*What you will do*:
Look for the word "technika" in the entries and copy every line where it shows up.

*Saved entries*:
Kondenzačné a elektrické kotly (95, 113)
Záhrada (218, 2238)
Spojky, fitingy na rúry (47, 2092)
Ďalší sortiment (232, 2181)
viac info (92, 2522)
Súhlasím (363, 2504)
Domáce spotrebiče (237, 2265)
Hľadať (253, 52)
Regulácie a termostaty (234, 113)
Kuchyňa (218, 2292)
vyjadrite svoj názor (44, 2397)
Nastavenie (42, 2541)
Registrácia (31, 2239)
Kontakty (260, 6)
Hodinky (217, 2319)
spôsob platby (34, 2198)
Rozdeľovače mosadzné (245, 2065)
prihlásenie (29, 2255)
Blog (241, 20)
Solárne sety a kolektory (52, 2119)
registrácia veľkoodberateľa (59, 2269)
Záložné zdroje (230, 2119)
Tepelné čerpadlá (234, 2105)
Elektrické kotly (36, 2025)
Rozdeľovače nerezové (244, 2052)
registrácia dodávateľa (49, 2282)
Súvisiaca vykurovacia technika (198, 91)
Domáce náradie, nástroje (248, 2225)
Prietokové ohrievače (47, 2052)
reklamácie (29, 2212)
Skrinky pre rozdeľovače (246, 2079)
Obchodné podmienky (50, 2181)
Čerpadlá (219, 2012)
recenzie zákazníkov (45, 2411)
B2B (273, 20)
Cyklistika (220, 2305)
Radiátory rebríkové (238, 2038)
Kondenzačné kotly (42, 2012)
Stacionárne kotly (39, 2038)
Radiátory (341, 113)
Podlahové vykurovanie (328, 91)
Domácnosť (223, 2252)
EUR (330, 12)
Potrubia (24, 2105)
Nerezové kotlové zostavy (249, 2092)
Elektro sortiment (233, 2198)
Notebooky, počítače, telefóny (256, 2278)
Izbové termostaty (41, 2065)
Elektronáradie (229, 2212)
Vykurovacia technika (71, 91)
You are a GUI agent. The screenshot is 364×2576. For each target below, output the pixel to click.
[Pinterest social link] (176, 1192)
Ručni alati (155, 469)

*Answer area*:
Súvisiaca vykurovacia technika (198, 91)
Vykurovacia technika (71, 91)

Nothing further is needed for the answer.